O Tribunal do Júri de Jacarezinho, no Norte Pioneiro do Paraná, condenou o réu Marlon Ferreira Lemes, homem a 23 anos e 3 meses de prisão em regime inicial fechado por tentativa de feminicídio qualificado contra a ex-namorada, Isabelly Aparecida Ferreira Moro. Segundo o Ministério Público do Paraná (MPPR), ele foi apontado como mandante de um ataque com soda cáustica ocorrido em maio de 2024.
O julgamento começou na manhã de segunda-feira (8) e foi concluído apenas na noite de terça-feira (9), com a leitura da sentença.
De acordo com a denúncia apresentada pela 3ª Promotoria de Justiça de Jacarezinho, o condenado teria ordenado que a então companheira atacasse a vítima.

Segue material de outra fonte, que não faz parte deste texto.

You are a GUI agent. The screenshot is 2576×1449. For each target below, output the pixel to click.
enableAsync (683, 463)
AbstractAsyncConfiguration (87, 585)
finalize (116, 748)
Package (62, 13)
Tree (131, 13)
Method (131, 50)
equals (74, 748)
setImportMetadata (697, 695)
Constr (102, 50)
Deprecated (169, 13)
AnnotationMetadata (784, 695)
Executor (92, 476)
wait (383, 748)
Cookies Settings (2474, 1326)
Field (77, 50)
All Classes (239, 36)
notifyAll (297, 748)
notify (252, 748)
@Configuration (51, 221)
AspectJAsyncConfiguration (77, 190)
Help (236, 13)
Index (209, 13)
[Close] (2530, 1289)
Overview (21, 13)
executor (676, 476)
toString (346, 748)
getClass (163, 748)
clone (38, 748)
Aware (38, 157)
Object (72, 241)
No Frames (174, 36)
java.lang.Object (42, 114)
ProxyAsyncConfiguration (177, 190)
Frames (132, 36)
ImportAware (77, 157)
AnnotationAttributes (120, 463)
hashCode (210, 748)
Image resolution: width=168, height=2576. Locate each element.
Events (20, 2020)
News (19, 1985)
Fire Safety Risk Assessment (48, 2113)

A mulher arremessou uma substância corrosiva composta por hidróxido de sódio, conhecido como soda cáustica, causando graves lesões, principalmente no rosto da vítima.

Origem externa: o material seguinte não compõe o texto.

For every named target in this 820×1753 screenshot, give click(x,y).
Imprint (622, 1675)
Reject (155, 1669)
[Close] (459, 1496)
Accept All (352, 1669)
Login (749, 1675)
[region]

Júri reconheceu quatro qualificadoras
O Conselho de Sentença acolheu integralmente as teses apresentadas pelo Ministério Público e reconheceu as quatro qualificadoras atribuídas ao crime.

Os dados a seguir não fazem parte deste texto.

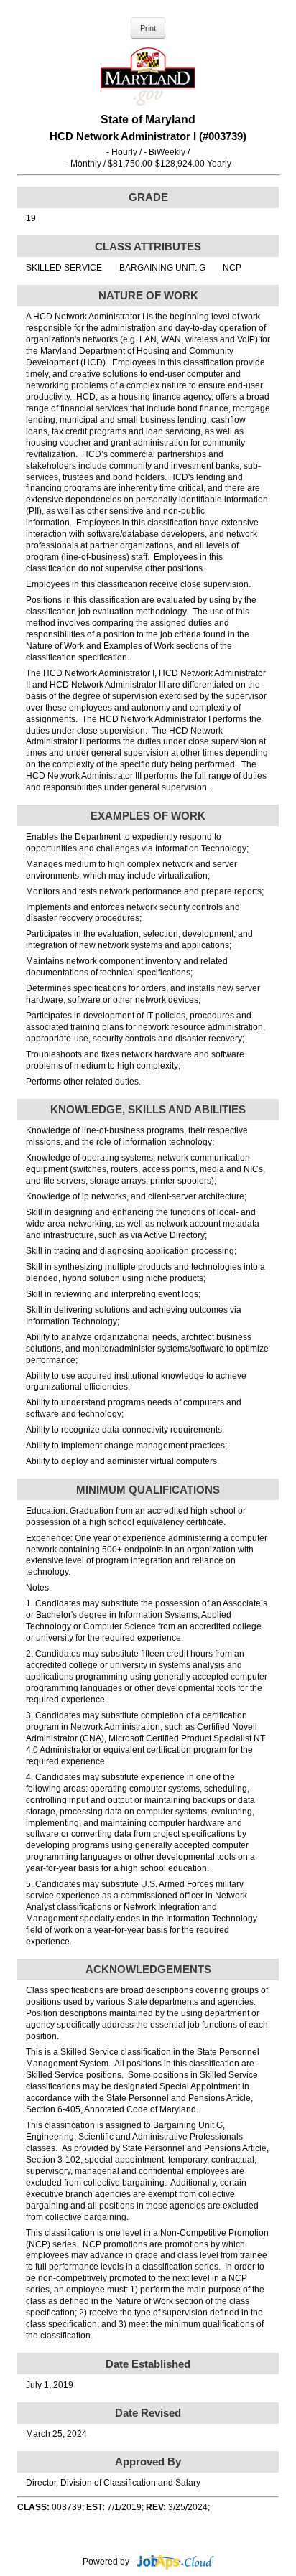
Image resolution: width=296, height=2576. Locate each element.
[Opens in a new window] (172, 2562)
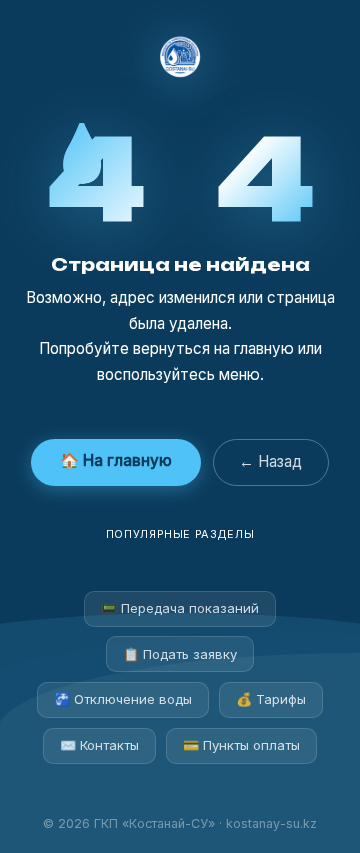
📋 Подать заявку (180, 654)
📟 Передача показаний (180, 608)
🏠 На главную (116, 460)
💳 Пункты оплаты (241, 745)
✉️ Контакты (99, 745)
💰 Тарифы (271, 699)
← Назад (270, 461)
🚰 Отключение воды (123, 699)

Foram consideradas as circunstâncias de uso de recurso que dificultou a defesa da vítima, emprego de meio cruel, feminicídio — por ter sido praticado contra mulher em razão da condição do sexo feminino — e motivo torpe.
Além da pena de prisão, a Justiça determinou o pagamento de indenização mínima de R$ 50 mil à vítima pelos danos causados pelo crime.
O Juízo também autorizou a execução provisória da pena. Como o condenado já estava preso, ele permaneceu encarcerado após o julgamento.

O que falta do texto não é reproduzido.